→ WHAT THE TASK ASKS: Your answer should be the lines below from the one holding "Task: Click the £750.00 total spent box" through the one holding "The height and", copied exactly and with nothing else.

→ MATERIAL PROVIDED:
::::

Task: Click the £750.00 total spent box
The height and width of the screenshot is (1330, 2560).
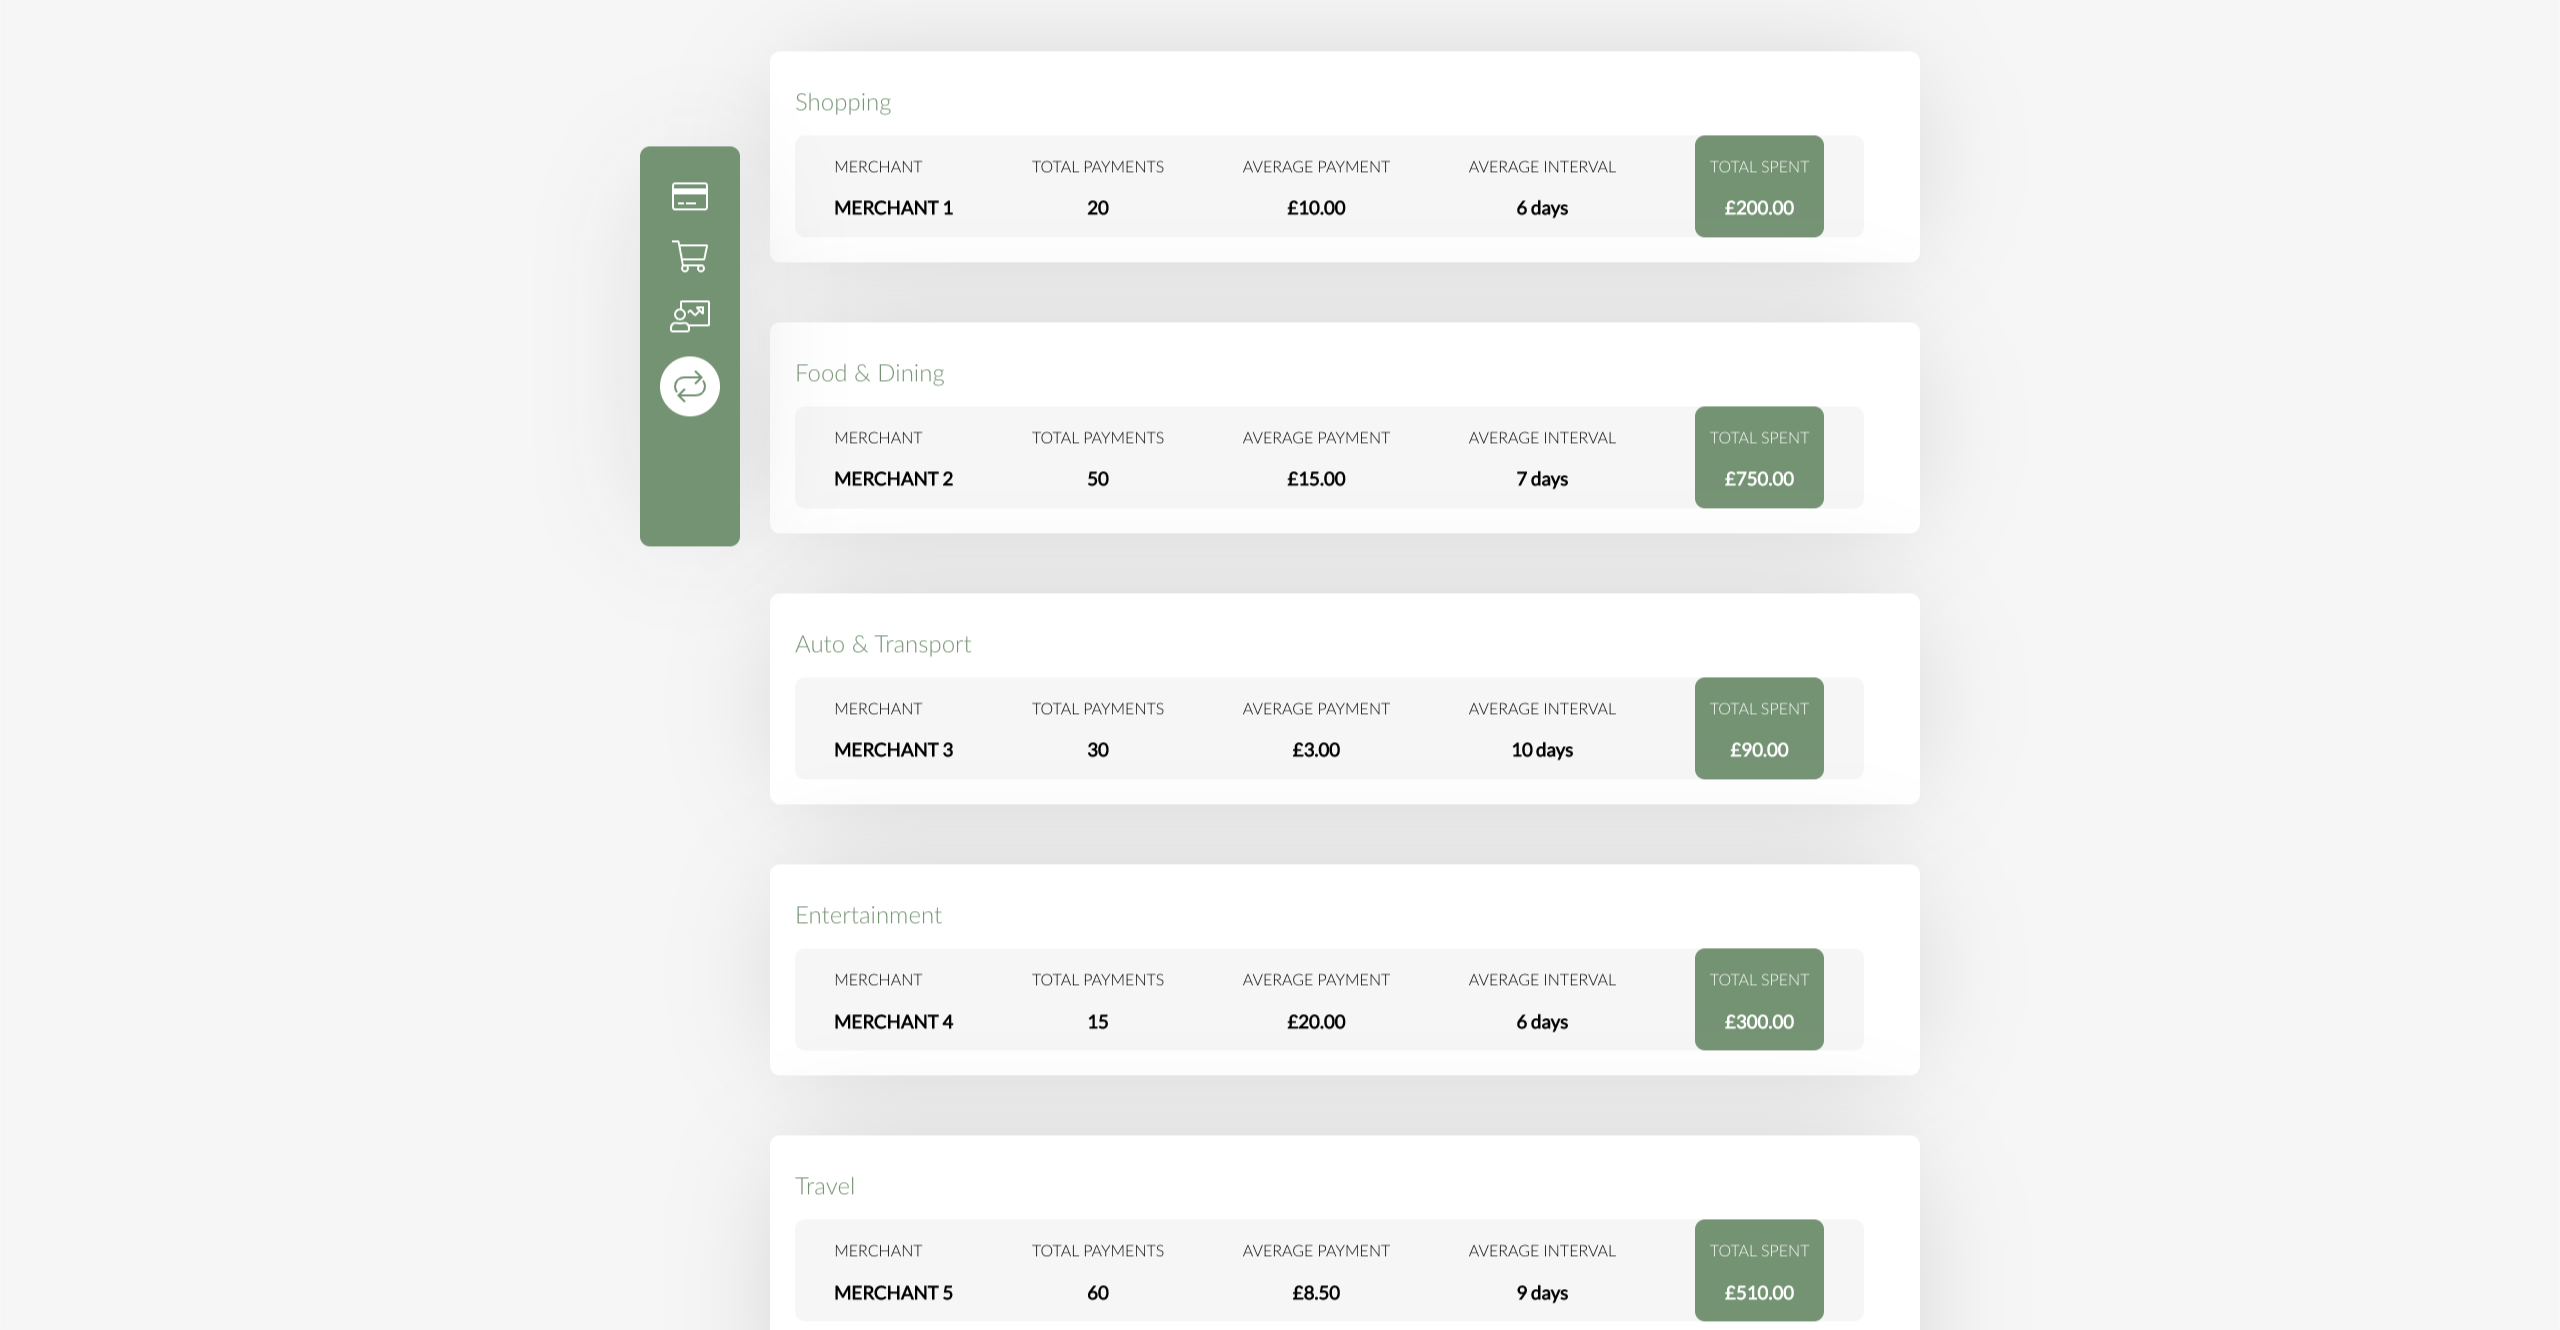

::::

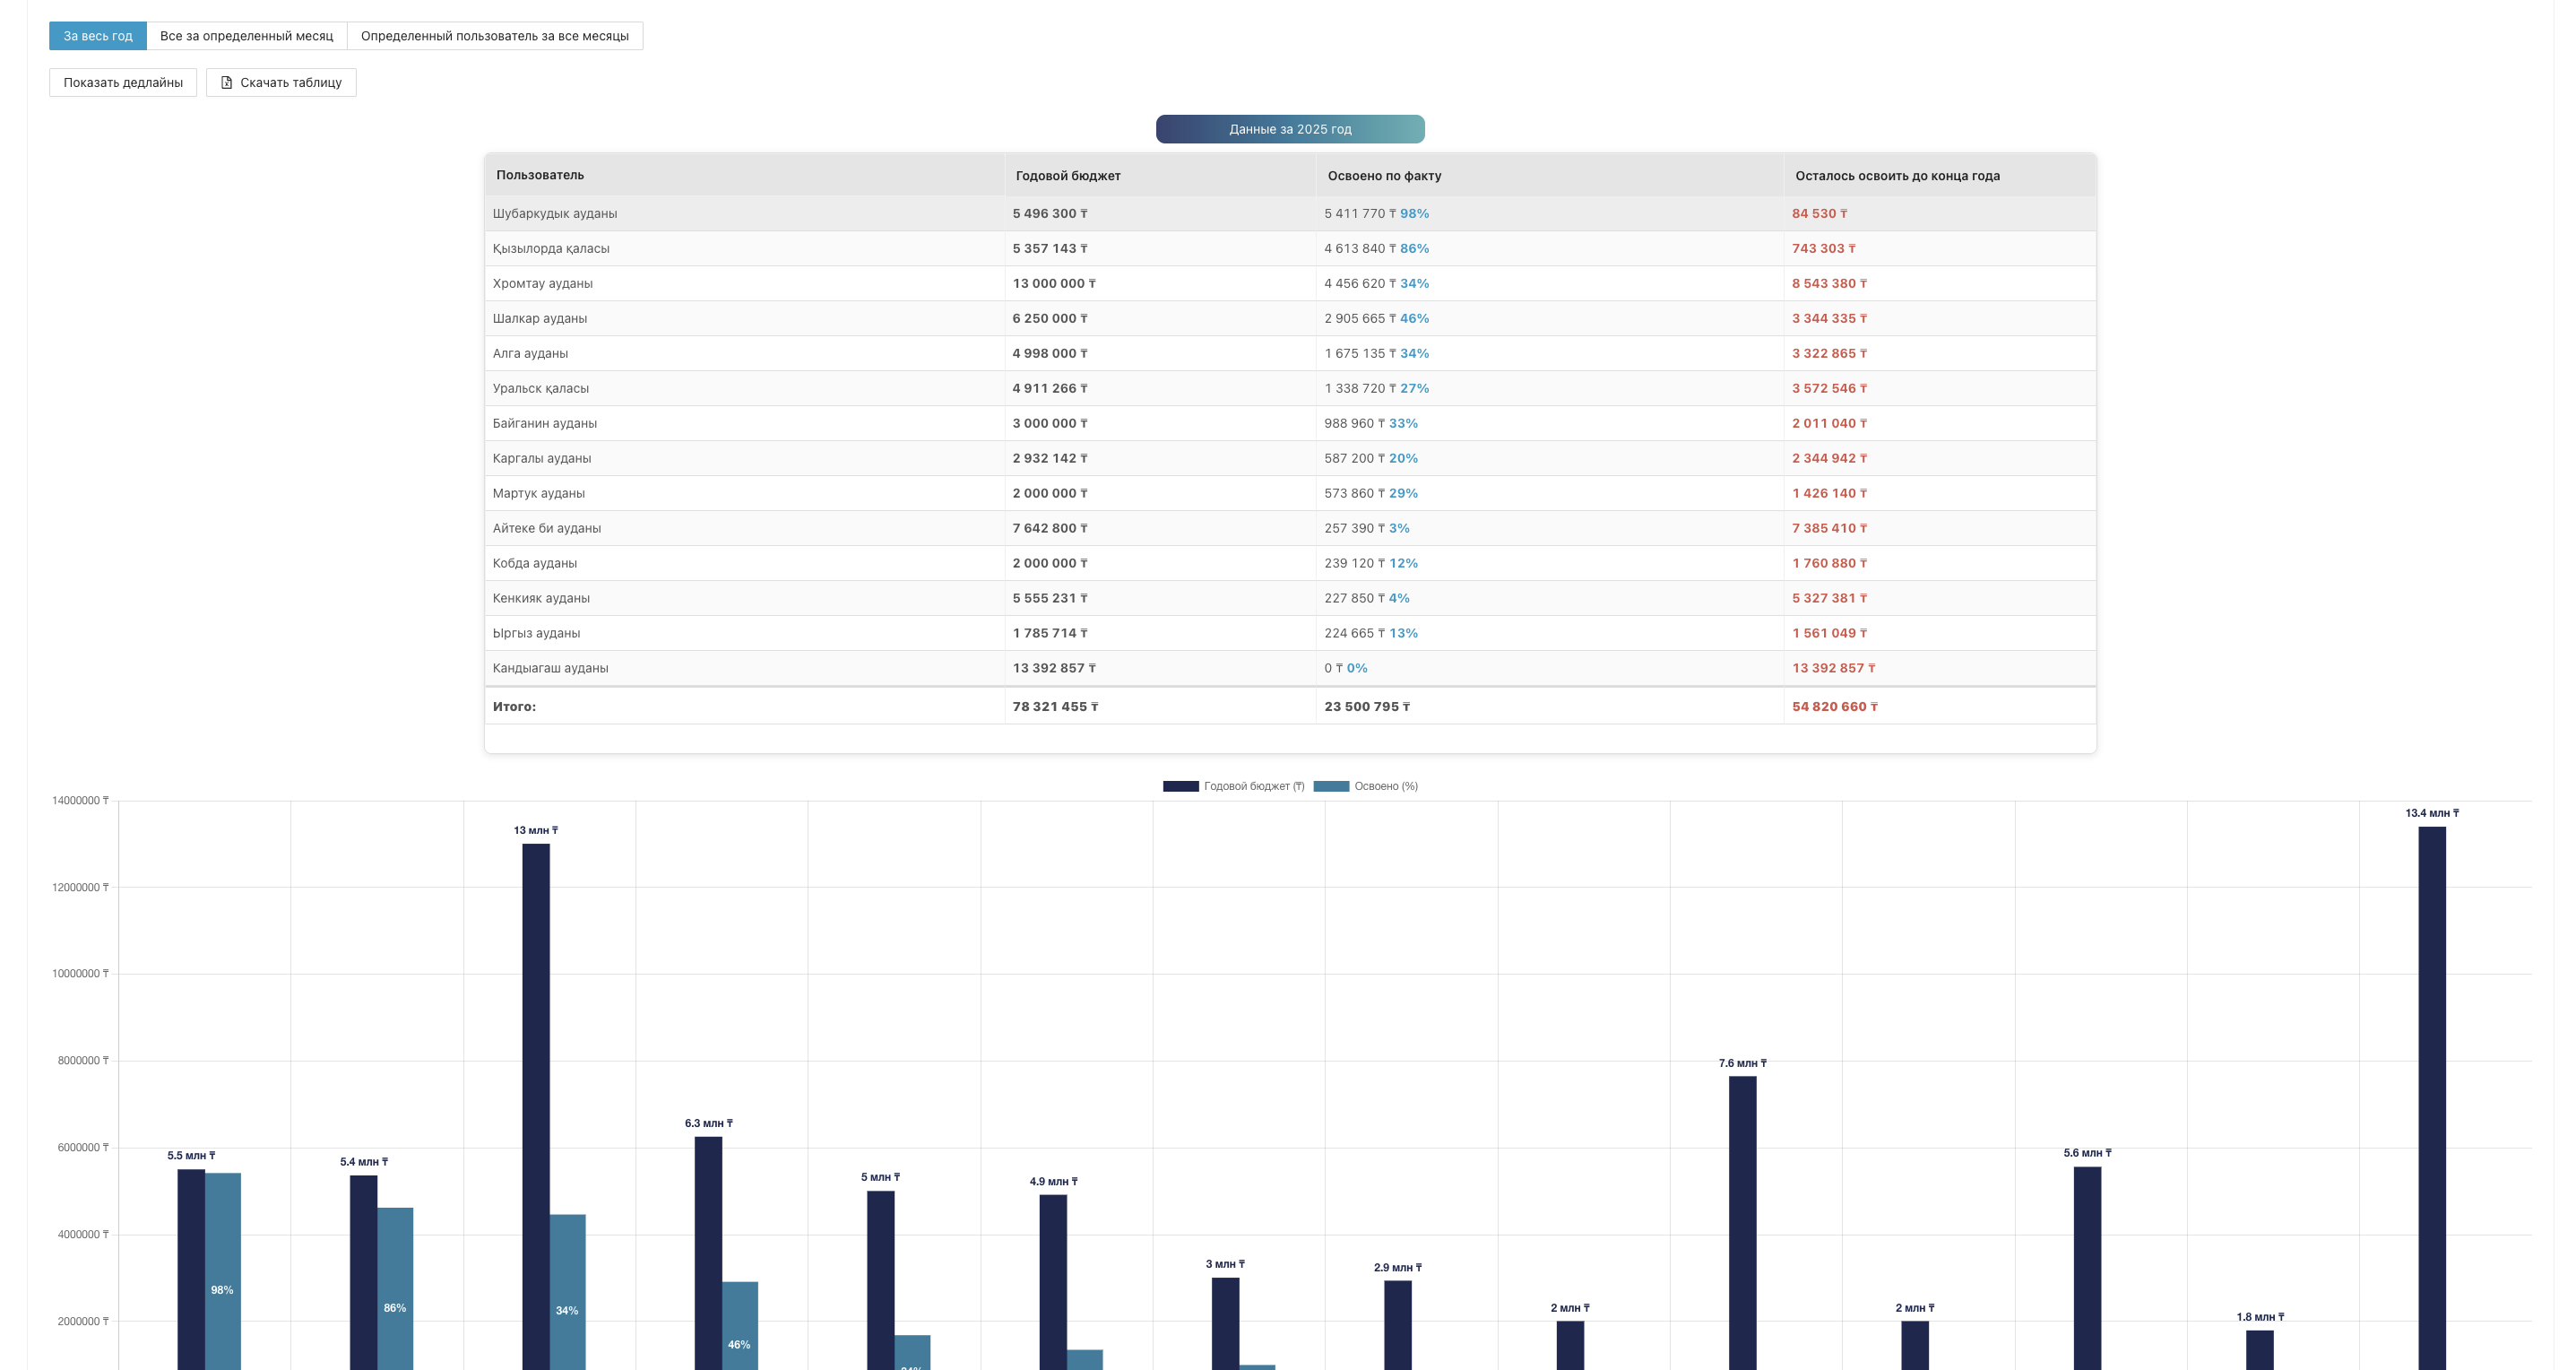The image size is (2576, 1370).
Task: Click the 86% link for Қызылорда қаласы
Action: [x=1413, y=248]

::::

→ WRITTEN RESPONSE:
Task: Click the £750.00 total spent box
The height and width of the screenshot is (1330, 2560).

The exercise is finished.